* Text extract *
=-=-=

# Best Light for Freshwater Planted Tanks



## Viki (Aug 1, 2011)

Please advise me the best light for Freshwater Planted Tanks.

If you can give some opinions regarding Price, Durability (in terms or Fixture & Bulbs life), availibility, Performance & Looks that would you awesome.

Plus buying online is the better or buying in the stores?

I have heard that if you buy online from US they don't charge you tax....

Looking forward to have some wisdom from Aquatic Guru's....


----------



## Talmon Firestone (Jan 28, 2010)

I use the Fluval A3935 for my 10 Gallon planted tank even though that light is rated for ~5-8g tanks and my plants grow like CRAZY! I leave the light on 14-16 hours a day. My Cabomba caroliniana grow 4-5 inches ever two weeks or so. 

Here are two pictures 15 days apart. One from Dec 19th and the other from today. I'm curious how much MORE growth I'd have to deal with if I had a stronger light.

That Fluval brand light I used wasn't very expensive at all either.


----------



## Kooka (Feb 8, 2011)

Talmon, I think the plant your refering to as Cabomba is actually Ambulia (Asian Water Weed). Grows extremely fast with bright lighting and isn't very demanding in terms of water parameters. And the growth you have in your tank looks very leggy, I would trip off tops, throw out the leggy stems, and replant the top cuttings.

=-=-=

* Items *
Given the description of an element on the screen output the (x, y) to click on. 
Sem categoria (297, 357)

=-=-=

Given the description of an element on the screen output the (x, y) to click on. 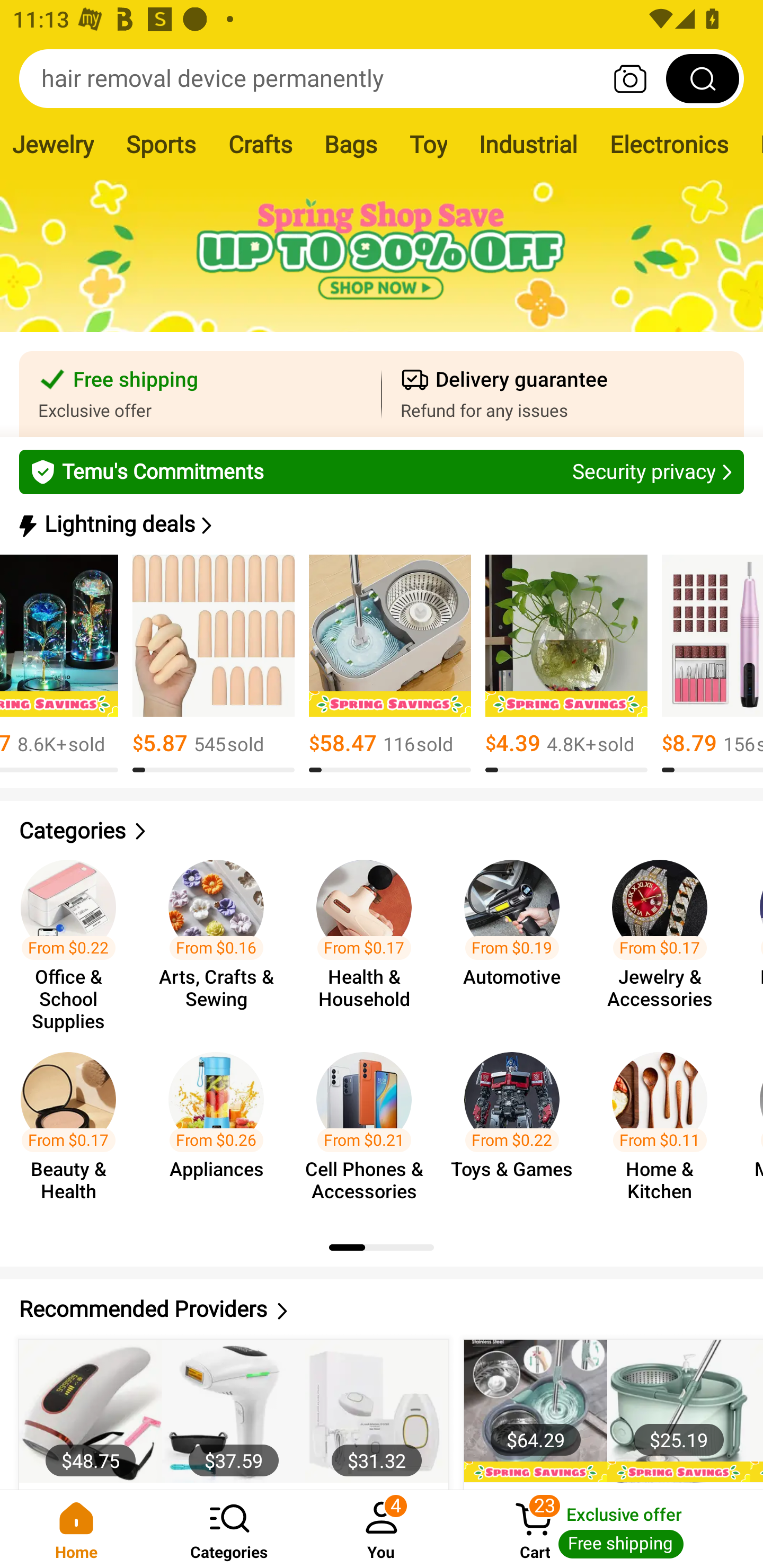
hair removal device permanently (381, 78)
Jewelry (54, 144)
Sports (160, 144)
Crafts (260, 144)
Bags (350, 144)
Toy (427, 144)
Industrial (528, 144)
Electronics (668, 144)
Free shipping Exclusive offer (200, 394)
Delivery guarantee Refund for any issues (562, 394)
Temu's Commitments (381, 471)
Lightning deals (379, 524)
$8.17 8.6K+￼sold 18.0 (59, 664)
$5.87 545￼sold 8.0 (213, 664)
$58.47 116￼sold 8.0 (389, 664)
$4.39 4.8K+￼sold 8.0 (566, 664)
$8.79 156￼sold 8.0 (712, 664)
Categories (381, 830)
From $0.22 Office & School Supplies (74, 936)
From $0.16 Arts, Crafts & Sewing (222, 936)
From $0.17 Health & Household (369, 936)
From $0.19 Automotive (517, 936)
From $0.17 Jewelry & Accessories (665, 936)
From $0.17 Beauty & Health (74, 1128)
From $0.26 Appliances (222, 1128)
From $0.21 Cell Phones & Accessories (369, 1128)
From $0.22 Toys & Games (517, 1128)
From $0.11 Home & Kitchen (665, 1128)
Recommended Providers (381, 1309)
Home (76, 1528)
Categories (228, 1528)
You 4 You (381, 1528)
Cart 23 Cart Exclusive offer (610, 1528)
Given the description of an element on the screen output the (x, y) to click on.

=-=-=

* Required work *
• A. In the planted-tank lighting thread, turn the paragraph that begins "I use the Fluval A3935" into a short bulleted list that keeps its main facts.
• B. Carry on the thread about lighting for freshwater planted tanks with the next reply after the last one shown.
The material has no role in this work.

* Final results *
• A.
- Light: Fluval A3935, used on a 10-gallon planted tank
- Rating: about 5–8 gallons
- Result: plants grow very fast
- Photoperiod: 14–16 hours a day
- Cabomba caroliniana growth: 4–5 inches about every two weeks

• B.
As for Viki's question on the best planted tank light:

It really depends on what kind of plants you want to grow, and how much your willing to spend  IMO, I really like the quality of the Aquatic Life fixtures. I have a 26" 2 bulb T5HO AL light on my 20 gallon and I really like it. It's well built, the ballasts are quiet, and produces very little heat. For my 75 gallon planted tank, I recently bought a 48" Odyssea 4 bulb t5HO fixture for $145 shipped. This fixture came with a built in timer, led moonlights, and 4 6500k bulbs. So far the light is performing very well; however the build quality is significantly worse than that of the AquaticLife fixture. The only problem was that the retailer I bought the light from declared the lights value as being $399, even though I paid $109 for it. As a consequence, customs charged me a whopping $49 in tax and duties on it, so be careful when buying online from the US.


----------



## Talmon Firestone (Jan 28, 2010)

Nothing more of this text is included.